ONE morning in February a Boston radio station took 35 minutes to read off the no-school announcements, and it hadn't started to snow yet. This shows the mass credence accorded the ``whether'' forecasters, who otherwise have a record of 135 percent error. There came a lull in the recitation, somewhere between Marblehead and Methuen, during which a travel agency sold vacations in Bermuda, and I said to my perennial breakfast companion, ``Remember how the Barlow boys told us if we'd have school?''

School, in the days of the Barlow boys, was never called off because of snow all by itself. There had to be a reason - maybe the teacher couldn't get her door open, or perhaps the janitor couldn't nurse the furnace along. If any such reason developed, then a no-school signal would be rung on the town fire bell, and we'd all stay home and drive our mothers up the wall. The fire bell, for no-school, would ring at 6 o'clock - any other time meant a fire.

Most towns, then, had a hose house, as did ours. The engine(s) stood there ready, and on the back was a tower for drying hose. Wet hose returning from a blaze would be hoist into the tower to drain and dry, and after a couple of days would be folded back into the pumper for next time. Atop the tower was the bell - one of the four bells in our town at that time. The Baptist and Congregational (our only) churches had bells, and there was one on the ``old'' high school building. The high school bell had been cracked for 50 years, the clapper was long gone, and the building was now a shoe shop. And the fire bell was first of all the fire bell - if anything caught fire somebody would come running, charge through the hose house, and yank the bell rope until the laddies arrived to crank the fire engine into a response. Those are sometimes called ``the good old days.'' But if the weather were propitious (meaning mean enough to favor us youngsters), that bell became the no-school harbinger, and we had to open the shed door at 6 o'clock and listen.
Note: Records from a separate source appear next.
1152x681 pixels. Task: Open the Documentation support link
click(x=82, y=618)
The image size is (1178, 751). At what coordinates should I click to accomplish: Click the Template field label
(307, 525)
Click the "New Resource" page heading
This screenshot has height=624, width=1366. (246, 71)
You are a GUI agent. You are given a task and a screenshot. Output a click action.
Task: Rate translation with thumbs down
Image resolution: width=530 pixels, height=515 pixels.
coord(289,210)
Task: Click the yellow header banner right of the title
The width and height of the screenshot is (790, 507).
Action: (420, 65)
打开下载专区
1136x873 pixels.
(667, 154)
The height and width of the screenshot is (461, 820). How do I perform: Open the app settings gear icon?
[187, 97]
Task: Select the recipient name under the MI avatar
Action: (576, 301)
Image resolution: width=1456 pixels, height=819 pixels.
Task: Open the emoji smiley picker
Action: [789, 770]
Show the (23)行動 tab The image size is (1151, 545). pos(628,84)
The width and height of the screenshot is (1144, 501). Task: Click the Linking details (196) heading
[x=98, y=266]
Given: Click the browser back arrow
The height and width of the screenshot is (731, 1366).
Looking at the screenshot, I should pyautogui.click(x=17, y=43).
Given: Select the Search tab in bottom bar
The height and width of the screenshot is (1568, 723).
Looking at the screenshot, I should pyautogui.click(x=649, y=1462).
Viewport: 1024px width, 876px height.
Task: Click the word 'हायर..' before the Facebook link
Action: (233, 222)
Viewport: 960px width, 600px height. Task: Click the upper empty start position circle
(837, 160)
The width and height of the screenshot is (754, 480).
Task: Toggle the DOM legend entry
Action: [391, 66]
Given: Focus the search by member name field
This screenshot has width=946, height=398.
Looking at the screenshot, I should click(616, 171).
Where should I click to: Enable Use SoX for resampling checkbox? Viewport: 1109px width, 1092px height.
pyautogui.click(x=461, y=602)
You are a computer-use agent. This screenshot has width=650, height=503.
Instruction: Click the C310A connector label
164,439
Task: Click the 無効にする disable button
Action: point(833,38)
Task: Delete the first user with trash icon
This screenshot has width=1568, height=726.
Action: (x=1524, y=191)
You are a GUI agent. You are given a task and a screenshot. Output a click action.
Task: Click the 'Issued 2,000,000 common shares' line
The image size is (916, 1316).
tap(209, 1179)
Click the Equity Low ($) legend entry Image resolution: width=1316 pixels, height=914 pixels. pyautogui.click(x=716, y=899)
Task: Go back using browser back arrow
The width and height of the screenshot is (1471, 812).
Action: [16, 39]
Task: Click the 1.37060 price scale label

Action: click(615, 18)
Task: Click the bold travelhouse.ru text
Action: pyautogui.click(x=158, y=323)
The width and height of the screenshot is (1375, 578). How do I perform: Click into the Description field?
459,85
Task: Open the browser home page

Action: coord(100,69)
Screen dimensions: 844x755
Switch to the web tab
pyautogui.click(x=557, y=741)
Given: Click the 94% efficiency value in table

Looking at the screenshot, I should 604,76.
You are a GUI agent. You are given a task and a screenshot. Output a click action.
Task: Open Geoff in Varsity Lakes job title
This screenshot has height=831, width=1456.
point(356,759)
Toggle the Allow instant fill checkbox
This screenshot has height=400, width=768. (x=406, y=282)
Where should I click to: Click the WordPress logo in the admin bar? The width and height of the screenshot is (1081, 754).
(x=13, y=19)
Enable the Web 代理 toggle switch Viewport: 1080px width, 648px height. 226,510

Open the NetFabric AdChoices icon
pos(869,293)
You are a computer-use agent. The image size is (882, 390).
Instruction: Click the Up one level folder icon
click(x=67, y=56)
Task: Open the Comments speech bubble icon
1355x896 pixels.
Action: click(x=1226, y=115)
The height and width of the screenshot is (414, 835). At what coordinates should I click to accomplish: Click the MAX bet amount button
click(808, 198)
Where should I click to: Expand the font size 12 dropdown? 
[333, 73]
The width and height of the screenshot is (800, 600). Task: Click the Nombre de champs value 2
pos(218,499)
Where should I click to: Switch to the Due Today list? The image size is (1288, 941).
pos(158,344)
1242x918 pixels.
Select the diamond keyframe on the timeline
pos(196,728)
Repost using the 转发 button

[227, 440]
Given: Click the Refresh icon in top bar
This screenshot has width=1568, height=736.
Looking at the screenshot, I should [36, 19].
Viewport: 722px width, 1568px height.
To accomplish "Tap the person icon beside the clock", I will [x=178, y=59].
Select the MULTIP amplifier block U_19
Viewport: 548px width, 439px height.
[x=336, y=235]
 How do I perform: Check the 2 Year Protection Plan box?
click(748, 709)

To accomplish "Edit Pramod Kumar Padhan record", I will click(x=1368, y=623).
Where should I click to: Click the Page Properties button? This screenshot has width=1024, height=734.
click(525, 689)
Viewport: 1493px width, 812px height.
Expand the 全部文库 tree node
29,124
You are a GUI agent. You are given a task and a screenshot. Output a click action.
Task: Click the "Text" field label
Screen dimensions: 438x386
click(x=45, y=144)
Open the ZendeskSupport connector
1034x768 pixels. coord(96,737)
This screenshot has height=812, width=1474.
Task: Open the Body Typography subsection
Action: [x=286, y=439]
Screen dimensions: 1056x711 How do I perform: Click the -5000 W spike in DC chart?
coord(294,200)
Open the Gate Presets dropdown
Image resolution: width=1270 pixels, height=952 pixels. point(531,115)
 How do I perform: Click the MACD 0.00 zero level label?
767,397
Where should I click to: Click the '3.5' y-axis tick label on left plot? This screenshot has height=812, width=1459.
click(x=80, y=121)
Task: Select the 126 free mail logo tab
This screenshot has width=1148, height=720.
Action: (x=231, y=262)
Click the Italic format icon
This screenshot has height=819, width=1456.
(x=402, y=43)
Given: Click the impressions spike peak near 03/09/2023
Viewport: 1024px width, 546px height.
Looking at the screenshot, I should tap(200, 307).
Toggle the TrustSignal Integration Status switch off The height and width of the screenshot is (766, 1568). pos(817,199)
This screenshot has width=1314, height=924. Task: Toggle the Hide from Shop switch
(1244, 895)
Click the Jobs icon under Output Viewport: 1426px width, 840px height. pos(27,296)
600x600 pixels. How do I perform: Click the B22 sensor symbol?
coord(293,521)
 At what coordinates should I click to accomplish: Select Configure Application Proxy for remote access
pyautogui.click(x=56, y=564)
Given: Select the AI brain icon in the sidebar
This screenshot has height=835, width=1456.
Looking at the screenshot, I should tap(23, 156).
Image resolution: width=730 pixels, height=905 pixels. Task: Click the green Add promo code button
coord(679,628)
But at our end of town the prevailing wind in a good northeast snowstorm would cut off the bell before it reached us, so we often couldn't have heard it any way. That's where the Barlow boys came in. They were twins, strapping lads, and lived four houses beyond us from the bell. Upon any morning that might bring no-school, we could look out about 6:05 o'clock and see the Barlow boys wading hip-deep in snow on their way to the hose house to inquire if anybody had rung the bell. The fact that the hose house was a quarter of a mile beyond the schoolhouse never suggested that this errand was ridiculous - nobody ever thought, ``Well, if you can get to the hose house, you might's-well go to school!''

Then, soon after half-past 6, we'd see the Barlow boys wading back, and they'd give us a signal if - O frabjous day! - we were going to stay home and drive Mother up the wall. But if school was going to ``keep,'' we'd bundle up and with our books in bags and our lunches in lard pails we'd start for school with Mother calling after us, ``Now, don't dally or you'll be late!'' And the Barlow boys would catch up with us, and other youngsters would fall in, and we'd arrive at school in Indian file.

Teacher would ask us how we made out, and if we were late she'd want to know what detained us, and we would hang our snow-drenched coats and hats and mittens in the cloakroom so they could dry while we enriched our minds with converse with the wise of all ages. As we applied ourselves, we could smell our clothes drying - a ripe, rich, wet, woolen reek that shortly prompted Teach' to speak to one of the bigger boys, ``Willard, would you please open the back window just a trifle?''

At that time there was no more than a faint suggestion that radio would ever amount to anything. Wireless telegraphy was in use, and we did have an ``amateur'' operator in town. Broadcasting stations were up ahead. The amateur operator could send and receive, but only in code, and there weren't too many others like him out there to play with. Besides, the spark coils on any passing Model T jammed his rig, and he could pick up every motor in the shoe shop. In winter, the Model T's got ``put up,'' but the shoe shop had three shifts. So we had the fire bell, and it only, to alert us about no-school, and the Barlow boys.

There was one winter we had so many severe snowstorms that the fire bell went into action twice. The Barlow boys gave us the signal as they returned from the hose house, and along about 9 or 10 o'clock we had Mother in a dither and she readily let us know just what she thought of no-school. Teachers didn't like no-school, either, because on no-school days they didn't get paid.